Die „Zweite Corona-Bekämpfungsverordnung Rheinland-Pfalz“, erlassen gestern (20.März) von der Ministerin für Soziales verlangt „Allgemeinverfügungen der Kreisverwaltungen … sind im Einvernehmen mit dem Ministerium für Soziales, Arbeit, Gesundheit und Demografie zu erlassen.“ (§ 3)
Am morgigen Sonntag (14 Uhr) soll der „Große Krisenstab“ von Bund und Ländern per Telefon konferieren, ist zu vernehmen. Verlautbarungen zufolge auch mit dem Ziel, Ausgangsperren zu vermeiden, sowie einen „Flickenteppich“. Zu fragen bleibt, ob (mit anderen) der Landkreis Südwestpfalz einen Tag vorher agieren musste. Es werden die Verfassungen von Land und Bund tangiert.
Die Bürgerschaft muss erforderliche Maßnahmen verstehen und tragen können. Dazu müssen diese einsichtig und nachvollziehbar sein sowie erläutert werden. Ob die als Einziges angeführte Nähe zum angrenzenden „Hochrisikogebiet Grand Est“ geeignet und schlüssig ist für die angeordneten drastischen Einschränkungen im gesamten Landkreis, kann hinterfragt werden.
Die nationale Grenze ist bereits wieder aufgerichtet.

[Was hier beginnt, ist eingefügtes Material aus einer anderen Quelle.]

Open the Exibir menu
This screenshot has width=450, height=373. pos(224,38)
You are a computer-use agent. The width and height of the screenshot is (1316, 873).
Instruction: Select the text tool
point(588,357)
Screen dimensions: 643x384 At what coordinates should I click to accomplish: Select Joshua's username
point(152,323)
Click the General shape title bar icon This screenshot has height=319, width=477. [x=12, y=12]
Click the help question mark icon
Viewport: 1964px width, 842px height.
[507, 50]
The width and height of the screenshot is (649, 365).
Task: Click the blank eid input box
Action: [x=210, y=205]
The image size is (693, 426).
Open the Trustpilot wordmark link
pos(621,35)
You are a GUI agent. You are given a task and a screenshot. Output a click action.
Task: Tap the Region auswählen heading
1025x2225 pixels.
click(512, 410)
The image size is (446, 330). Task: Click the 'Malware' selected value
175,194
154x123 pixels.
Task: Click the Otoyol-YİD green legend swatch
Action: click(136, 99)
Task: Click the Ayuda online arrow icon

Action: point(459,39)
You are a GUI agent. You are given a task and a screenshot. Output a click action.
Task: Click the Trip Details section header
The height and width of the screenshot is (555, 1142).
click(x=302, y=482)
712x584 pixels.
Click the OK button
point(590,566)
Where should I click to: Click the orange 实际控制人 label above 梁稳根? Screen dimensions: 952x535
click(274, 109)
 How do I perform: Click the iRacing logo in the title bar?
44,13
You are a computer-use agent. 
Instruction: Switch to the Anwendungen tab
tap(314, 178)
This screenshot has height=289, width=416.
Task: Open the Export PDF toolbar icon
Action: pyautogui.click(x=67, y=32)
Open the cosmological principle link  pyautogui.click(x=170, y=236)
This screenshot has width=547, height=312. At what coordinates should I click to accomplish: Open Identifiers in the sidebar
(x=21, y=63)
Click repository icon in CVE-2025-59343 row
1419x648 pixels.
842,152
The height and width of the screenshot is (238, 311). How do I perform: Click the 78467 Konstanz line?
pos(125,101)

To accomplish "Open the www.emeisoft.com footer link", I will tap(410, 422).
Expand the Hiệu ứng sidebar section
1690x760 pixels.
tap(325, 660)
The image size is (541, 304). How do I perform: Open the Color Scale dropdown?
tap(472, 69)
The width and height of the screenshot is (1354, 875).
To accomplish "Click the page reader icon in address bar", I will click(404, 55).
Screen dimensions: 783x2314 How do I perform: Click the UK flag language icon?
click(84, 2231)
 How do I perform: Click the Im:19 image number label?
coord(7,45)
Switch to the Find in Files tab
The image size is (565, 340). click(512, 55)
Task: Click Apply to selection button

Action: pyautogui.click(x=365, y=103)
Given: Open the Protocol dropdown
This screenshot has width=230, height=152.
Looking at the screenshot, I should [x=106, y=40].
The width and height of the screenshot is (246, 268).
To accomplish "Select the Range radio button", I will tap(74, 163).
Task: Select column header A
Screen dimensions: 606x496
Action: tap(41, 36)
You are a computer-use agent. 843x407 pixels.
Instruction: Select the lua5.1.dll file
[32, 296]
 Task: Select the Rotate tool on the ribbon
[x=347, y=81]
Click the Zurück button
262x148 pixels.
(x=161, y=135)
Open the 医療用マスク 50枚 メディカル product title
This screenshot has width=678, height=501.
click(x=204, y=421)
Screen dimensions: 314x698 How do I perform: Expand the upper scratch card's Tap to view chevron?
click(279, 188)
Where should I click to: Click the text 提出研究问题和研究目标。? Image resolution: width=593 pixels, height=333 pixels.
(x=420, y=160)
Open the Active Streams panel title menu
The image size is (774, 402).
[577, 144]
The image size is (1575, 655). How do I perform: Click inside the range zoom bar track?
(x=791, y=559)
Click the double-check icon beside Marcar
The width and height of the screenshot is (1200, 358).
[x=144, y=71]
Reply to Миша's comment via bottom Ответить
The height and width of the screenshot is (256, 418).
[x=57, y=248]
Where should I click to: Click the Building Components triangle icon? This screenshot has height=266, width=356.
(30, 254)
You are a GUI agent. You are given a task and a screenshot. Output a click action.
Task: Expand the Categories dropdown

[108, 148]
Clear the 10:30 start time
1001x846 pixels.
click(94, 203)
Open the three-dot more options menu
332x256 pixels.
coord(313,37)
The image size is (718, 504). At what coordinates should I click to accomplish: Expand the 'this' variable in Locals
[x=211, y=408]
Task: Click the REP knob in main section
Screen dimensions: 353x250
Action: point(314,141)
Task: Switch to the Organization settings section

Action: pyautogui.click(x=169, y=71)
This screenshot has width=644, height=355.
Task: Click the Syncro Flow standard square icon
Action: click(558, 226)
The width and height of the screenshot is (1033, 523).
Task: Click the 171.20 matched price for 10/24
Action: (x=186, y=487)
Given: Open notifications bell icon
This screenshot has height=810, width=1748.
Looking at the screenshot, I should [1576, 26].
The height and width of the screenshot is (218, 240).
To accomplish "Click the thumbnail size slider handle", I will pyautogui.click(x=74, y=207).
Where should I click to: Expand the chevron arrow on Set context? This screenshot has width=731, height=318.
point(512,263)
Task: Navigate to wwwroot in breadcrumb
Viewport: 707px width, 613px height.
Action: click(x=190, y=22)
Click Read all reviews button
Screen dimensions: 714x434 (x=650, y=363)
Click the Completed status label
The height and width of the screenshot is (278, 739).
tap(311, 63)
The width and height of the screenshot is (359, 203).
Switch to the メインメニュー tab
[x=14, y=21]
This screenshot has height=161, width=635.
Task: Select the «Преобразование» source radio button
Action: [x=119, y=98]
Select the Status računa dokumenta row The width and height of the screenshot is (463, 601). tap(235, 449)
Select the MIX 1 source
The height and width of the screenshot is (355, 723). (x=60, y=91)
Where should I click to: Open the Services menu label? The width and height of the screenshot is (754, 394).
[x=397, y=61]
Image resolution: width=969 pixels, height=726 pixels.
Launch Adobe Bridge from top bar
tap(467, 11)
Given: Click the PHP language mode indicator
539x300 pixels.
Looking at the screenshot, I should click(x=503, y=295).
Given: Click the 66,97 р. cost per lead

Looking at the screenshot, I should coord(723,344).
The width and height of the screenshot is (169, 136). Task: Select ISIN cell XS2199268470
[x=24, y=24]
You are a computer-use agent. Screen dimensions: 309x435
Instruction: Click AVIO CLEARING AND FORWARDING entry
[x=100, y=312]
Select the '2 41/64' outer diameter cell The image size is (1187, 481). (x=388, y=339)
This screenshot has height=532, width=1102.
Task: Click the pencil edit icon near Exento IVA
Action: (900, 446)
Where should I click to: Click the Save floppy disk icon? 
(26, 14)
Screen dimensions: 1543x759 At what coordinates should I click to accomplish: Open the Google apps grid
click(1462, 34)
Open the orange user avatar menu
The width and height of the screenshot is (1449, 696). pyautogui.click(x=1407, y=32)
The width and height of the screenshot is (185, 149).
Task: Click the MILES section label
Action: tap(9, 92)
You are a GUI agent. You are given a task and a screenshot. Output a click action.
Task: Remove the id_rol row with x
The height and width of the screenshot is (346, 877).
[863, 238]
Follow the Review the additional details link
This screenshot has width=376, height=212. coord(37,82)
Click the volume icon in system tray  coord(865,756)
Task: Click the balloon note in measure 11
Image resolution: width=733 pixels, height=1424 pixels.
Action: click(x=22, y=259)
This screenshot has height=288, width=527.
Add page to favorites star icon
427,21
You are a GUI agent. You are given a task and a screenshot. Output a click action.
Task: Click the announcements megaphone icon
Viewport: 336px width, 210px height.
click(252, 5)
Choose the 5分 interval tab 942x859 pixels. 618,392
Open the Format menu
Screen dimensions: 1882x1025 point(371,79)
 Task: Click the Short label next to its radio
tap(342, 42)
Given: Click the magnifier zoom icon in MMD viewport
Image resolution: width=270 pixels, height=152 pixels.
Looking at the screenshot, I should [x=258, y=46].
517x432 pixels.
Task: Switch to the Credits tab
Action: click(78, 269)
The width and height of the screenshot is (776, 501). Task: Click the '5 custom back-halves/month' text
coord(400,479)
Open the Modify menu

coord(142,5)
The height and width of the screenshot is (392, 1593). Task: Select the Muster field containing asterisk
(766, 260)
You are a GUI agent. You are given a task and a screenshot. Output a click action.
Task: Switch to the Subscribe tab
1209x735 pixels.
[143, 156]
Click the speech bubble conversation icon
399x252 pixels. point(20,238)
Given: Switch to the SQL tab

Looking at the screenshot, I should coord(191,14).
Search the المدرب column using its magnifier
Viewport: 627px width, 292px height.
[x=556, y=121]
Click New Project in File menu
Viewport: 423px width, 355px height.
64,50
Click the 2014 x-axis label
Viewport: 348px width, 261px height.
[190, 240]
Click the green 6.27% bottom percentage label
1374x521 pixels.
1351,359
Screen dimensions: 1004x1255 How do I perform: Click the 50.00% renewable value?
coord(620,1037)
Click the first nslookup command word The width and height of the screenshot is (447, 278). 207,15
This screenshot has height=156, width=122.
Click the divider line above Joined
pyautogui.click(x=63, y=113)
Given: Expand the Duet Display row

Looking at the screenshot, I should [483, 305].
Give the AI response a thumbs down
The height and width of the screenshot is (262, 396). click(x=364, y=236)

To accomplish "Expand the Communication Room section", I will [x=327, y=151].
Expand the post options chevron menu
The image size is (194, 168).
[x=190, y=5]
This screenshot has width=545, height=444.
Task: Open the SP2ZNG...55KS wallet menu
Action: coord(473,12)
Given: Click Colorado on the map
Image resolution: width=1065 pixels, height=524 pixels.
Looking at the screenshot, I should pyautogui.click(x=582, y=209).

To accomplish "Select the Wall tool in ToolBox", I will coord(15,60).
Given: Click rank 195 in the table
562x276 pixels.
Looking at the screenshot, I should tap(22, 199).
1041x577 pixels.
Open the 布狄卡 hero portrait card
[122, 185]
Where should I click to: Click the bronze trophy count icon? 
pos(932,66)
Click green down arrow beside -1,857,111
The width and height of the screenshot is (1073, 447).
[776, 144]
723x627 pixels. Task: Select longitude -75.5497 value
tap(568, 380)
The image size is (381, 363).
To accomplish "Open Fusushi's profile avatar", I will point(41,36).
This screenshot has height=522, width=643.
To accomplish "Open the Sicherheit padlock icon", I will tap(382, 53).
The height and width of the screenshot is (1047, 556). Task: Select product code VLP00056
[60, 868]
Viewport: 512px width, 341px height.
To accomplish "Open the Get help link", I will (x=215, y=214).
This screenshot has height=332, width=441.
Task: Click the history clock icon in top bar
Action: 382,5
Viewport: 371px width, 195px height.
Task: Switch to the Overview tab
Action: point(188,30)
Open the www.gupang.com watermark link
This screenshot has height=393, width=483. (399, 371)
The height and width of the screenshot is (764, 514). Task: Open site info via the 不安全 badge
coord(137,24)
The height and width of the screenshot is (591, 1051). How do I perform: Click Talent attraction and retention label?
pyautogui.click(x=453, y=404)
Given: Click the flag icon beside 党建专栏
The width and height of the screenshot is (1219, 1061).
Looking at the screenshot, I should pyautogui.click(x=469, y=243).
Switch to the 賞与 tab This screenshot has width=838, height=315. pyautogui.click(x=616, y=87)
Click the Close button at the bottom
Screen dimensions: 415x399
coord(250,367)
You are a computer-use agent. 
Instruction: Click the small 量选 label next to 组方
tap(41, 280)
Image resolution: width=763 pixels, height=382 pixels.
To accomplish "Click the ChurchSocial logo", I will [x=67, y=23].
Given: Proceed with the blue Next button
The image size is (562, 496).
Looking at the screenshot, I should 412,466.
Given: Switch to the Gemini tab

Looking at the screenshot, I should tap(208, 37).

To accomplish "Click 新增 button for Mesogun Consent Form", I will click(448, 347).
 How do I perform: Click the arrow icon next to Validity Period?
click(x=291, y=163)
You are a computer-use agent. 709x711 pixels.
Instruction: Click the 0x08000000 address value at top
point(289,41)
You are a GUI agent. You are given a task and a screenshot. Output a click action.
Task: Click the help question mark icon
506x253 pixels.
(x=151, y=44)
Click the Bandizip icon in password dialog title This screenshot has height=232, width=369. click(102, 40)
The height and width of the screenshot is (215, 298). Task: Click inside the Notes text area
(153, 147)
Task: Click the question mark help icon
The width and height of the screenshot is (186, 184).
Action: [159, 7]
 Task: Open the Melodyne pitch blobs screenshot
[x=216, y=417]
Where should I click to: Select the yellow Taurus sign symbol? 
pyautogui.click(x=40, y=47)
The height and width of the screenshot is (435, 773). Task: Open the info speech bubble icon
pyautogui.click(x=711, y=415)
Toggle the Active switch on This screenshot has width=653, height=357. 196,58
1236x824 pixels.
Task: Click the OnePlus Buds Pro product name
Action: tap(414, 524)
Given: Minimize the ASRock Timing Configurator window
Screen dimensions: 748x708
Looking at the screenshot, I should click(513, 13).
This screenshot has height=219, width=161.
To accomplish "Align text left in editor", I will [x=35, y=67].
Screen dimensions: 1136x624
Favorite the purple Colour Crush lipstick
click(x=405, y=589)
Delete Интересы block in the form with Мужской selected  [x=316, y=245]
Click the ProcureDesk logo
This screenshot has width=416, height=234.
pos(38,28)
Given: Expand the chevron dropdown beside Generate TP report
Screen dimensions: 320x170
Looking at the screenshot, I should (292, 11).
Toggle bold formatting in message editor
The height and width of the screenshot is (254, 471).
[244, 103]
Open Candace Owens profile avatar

Das könnte diesbezüglich genügen. Es sollte bedacht werden welche Eindrücke solche Begründungen bei unsere befreundeten Nachbarn im Elsaß möglicherweise hinterlassen.
Aus Baden-Württemberg meldet das Wissenschaftsministerium, dortige Universitätskliniken würden neun Patienten aus Frankreich aufnehmen, die dringend auf Beatmung angewiesen sind. Ministerpräsident Kretschmann habe die entsprechende Zusage gegeben.
„Es darf kein Wettbewerb entstehen, wer ist der schärfte Hund“, warnte vor wenigen Tagen Robert Habeck, Co-Bundesvorsitzender von B90/Grüne. Heute äußerte sich der Mainzer Oberbürgermeister und Städtebund-Präsident Michael Ebling identisch und schlug alternativ vor: „Wir sollten uns fragen, welche Maßnahme ist am wirksamsten“. Ebenfalls vor wenigen Tagen brachte es der unzweifelhaft sachverständige Vizepräsident des Robert-Koch-Institutes auf den Punkt: „Alles ist gut was Abstand bringt. Dazu gehört auch Aufenthalt im Freien.“ Dem ist nichts hinzuzufügen außer der Appell an unsere Politikerschaft, dieser Faustregel Geltung zu verschaffen - ab sofort auch bei sich selbst.